:: Data entries ::
::::::::

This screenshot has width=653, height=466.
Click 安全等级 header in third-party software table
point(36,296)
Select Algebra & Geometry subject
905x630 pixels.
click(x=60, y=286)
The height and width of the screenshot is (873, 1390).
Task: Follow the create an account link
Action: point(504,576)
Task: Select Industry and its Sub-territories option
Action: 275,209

::::::::

:: Work required ::
Copy every line of the data above, character for character.

:: Response to this exercise ::
This screenshot has width=653, height=466.
Click 安全等级 header in third-party software table
point(36,296)
Select Algebra & Geometry subject
905x630 pixels.
click(x=60, y=286)
The height and width of the screenshot is (873, 1390).
Task: Follow the create an account link
Action: point(504,576)
Task: Select Industry and its Sub-territories option
Action: 275,209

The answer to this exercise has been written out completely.